Pour l’application de l’alinéa 37(1)b) de la LIPR, est‑il approprié de définir l’expression « passage de clandestins » sur le fondement de l’article 117 de ladite loi plutôt que sur la base de la définition contenue dans un instrument international dont le Canada est signataire?

[70]      Dans des motifs méticuleux et bien structurés, la juge Dawson a rejeté les appels de B010 et de B072 [2013 CAF 87, précité]. Elle a appliqué la norme de la décision raisonnable à l’interprétation qu’avait effectuée la Commission de l’alinéa 37(1)b) de la LIPR. Elle a aussi répondu de la façon suivante à la question certifiée :

Réponse : Oui, il est raisonnable de définir l’interdiction de territoire prévue à l’alinéa 37(1)b) en se fondant sur le paragraphe 117(1) de la Loi sur l’immigration et la protection des réfugiés, selon lequel commet une infraction quiconque sciemment organise l’entrée au Canada d’une ou plusieurs personnes non munies des documents — passeport, visa ou autre — requis par la Loi ou incite, aide ou encourage une telle personne à entrer au Canada. Agir ainsi n’est pas incompatible avec les obligations légales internationales du Canada.

Il convient de souligner que le renvoi au paragraphe 117(1) dans cette réponse porte sur le libellé de cette disposition avant son remplacement par le paragraphe 41(1) de la Loi visant à protéger le système d’immigration du Canada.

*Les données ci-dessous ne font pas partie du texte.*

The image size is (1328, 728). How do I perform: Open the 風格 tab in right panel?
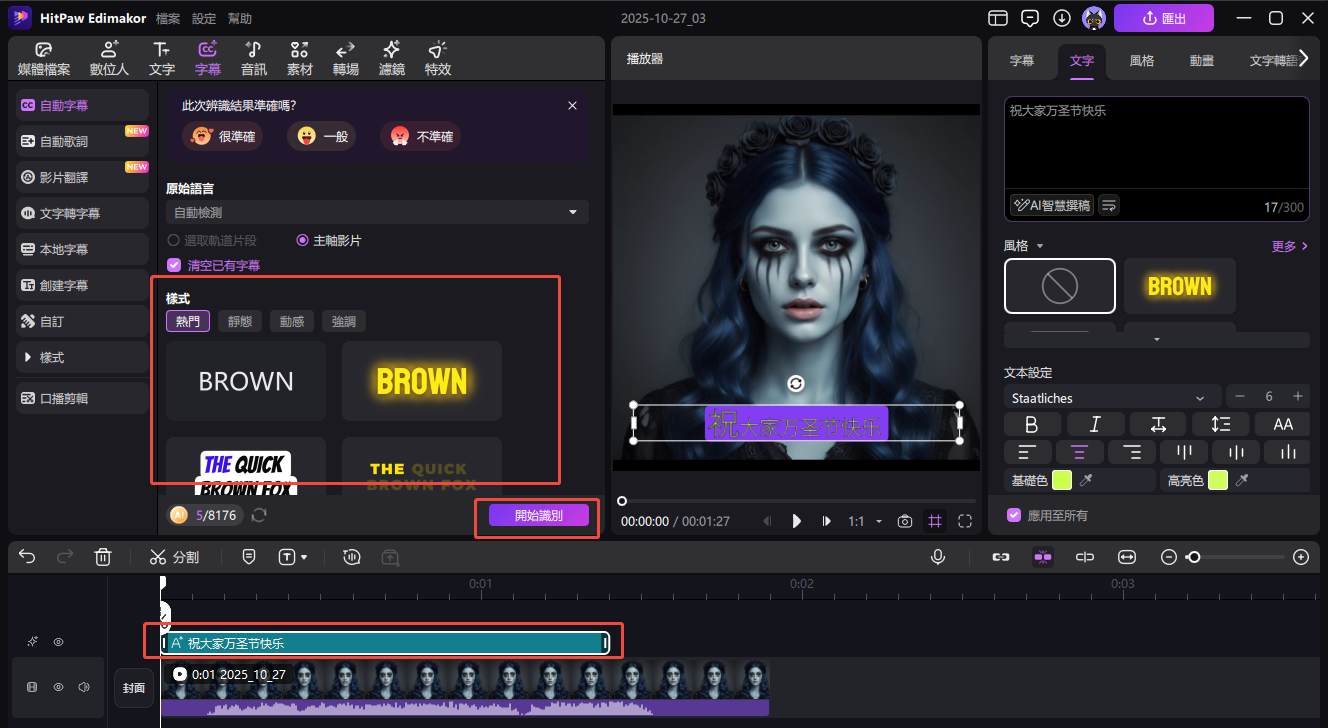tap(1142, 60)
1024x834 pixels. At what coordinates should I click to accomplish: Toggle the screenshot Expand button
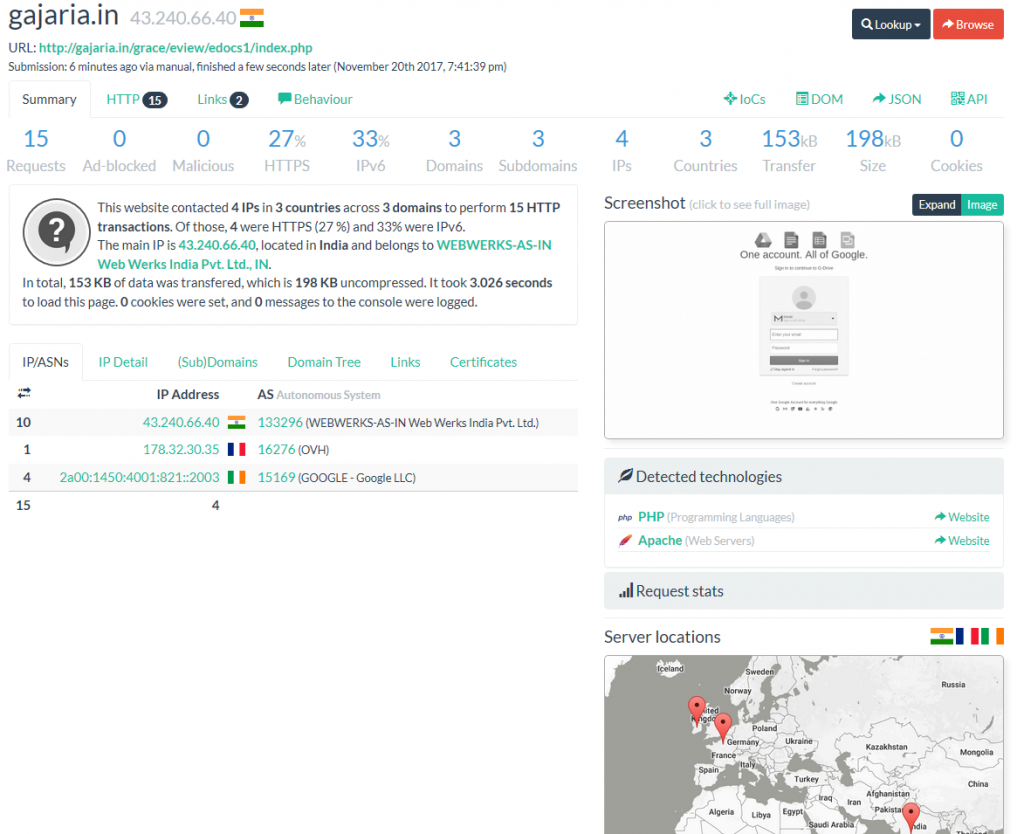[937, 204]
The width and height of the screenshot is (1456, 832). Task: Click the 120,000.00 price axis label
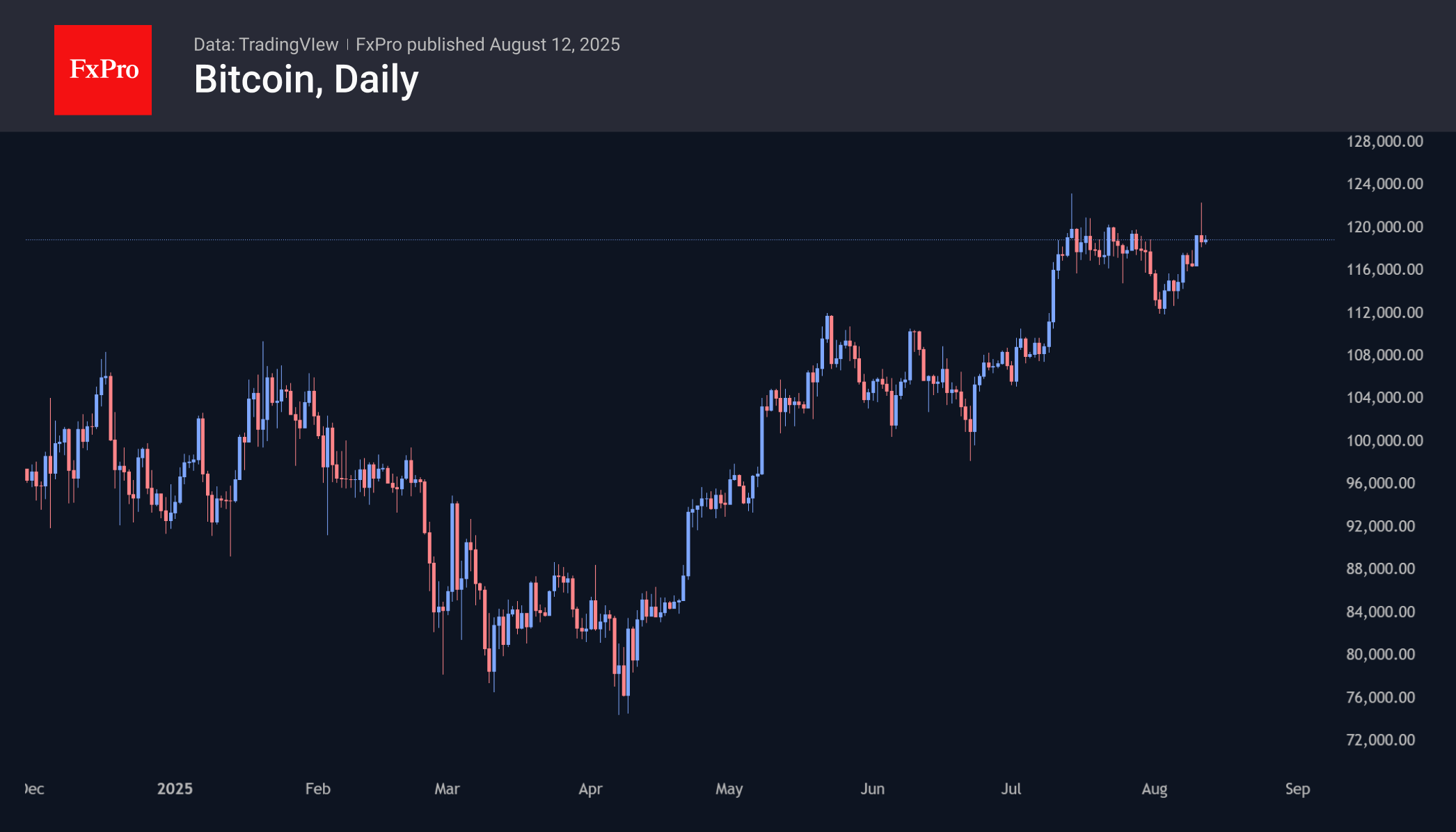1384,227
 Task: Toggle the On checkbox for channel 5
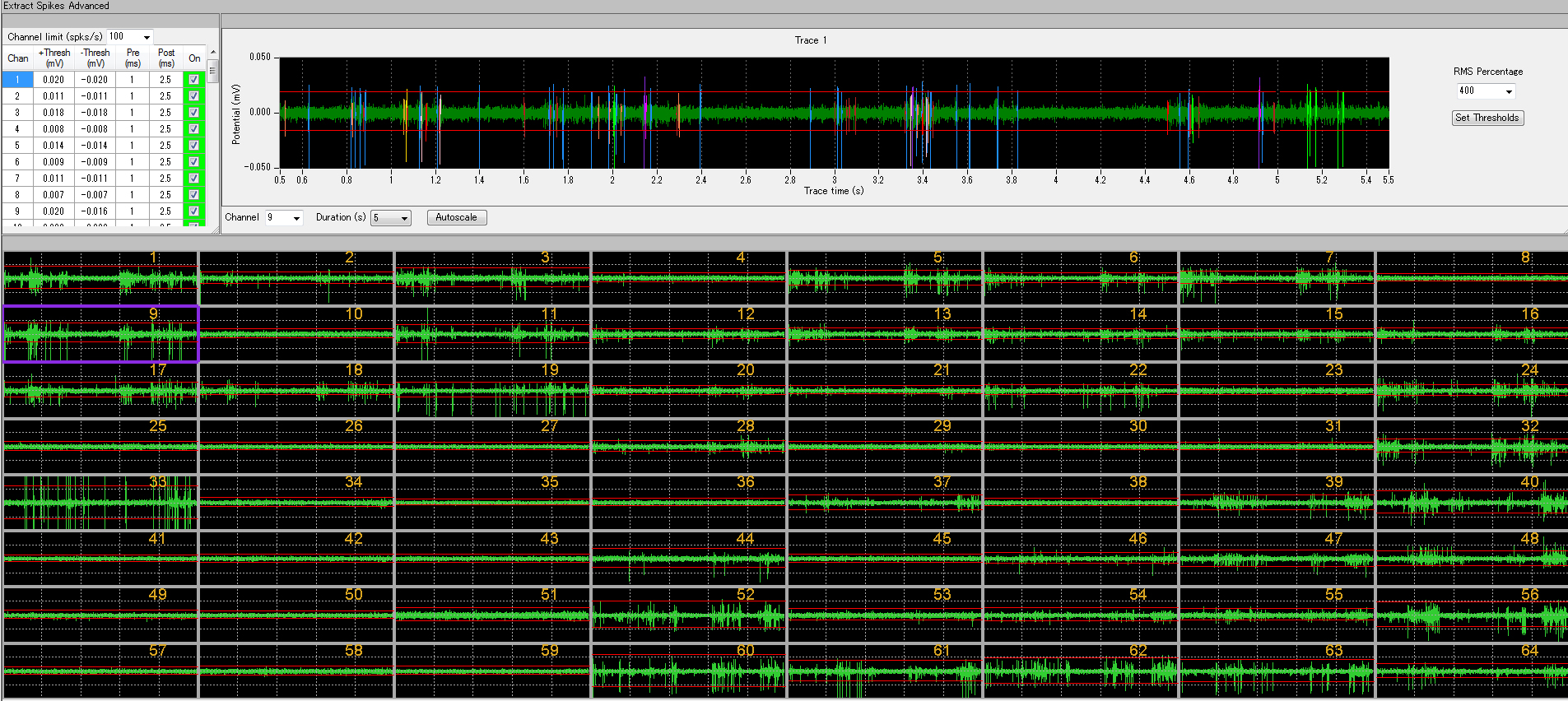coord(193,146)
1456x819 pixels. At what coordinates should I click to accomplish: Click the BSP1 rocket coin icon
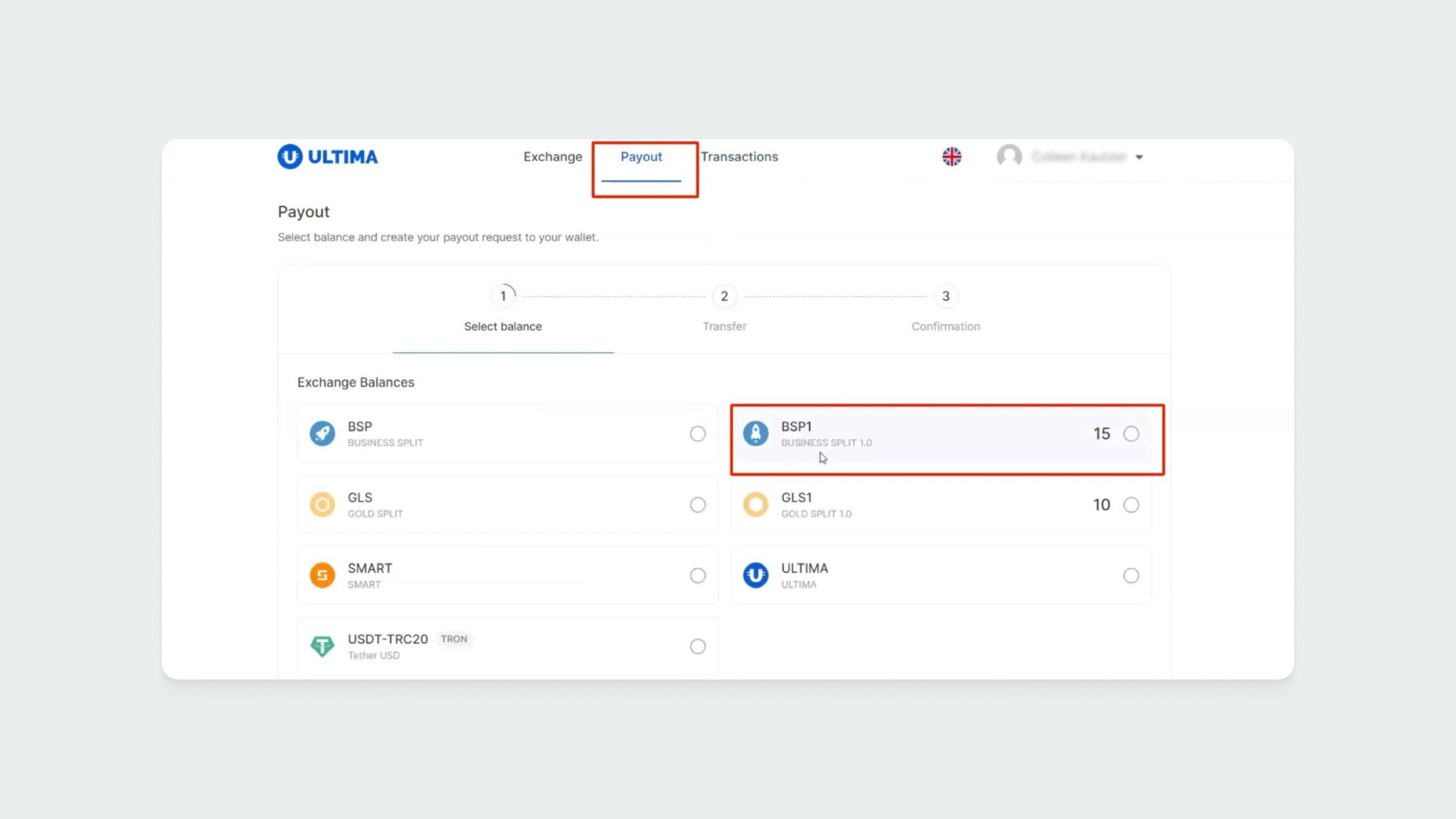pyautogui.click(x=756, y=434)
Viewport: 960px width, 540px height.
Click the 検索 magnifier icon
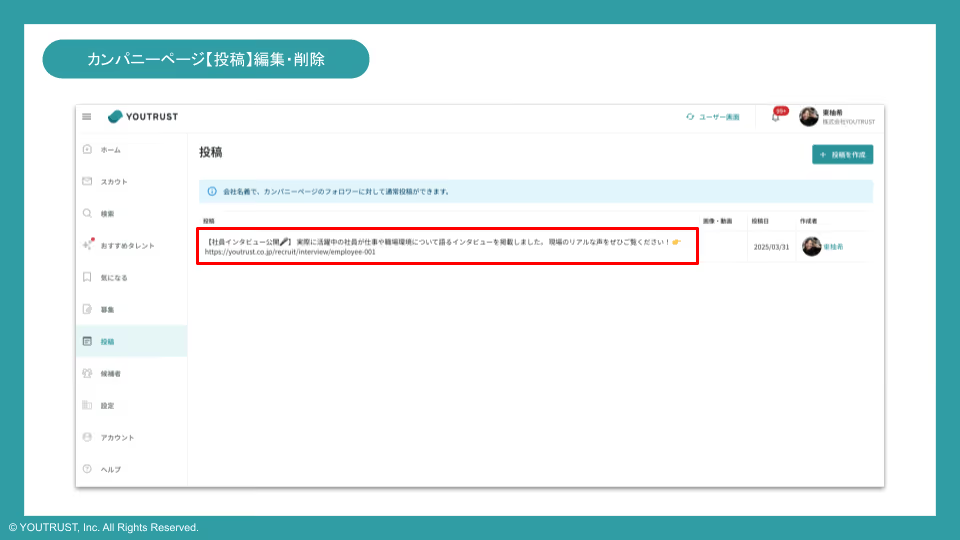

[71]      Les intimés en l’espèce soutiennent que l’arrêt B010 repose essentiellement sur la norme utilisée pour effectuer le contrôle de l’interprétation qu’avait faite la Commission de l’alinéa 37(1)b). Les intimés demandent donc à la Cour de ne pas suivre l’arrêt B010 en ce qui a trait à la norme de contrôle pour le motif que l’utilisation de la norme de la décision raisonnable est manifestement erronée. Ils ajoutent qu’en appliquant la norme de la décision correcte à l’interprétation de l’alinéa 37(1)b) de la LIPR par la Commission, nous serions tenus de conclure que la notion de « passage de clandestins » qui y est utilisée doit être conforme au Protocole sur le trafic de migrants plutôt qu’au paragraphe 117(1). Par conséquent, nous n’aurions non plus d’autre choix que de conclure qu’un avantage financier ou autre avantage matériel doit être présent pour qu’une personne qui s’est livrée au passage de clandestins soit interdite de territoire au Canada.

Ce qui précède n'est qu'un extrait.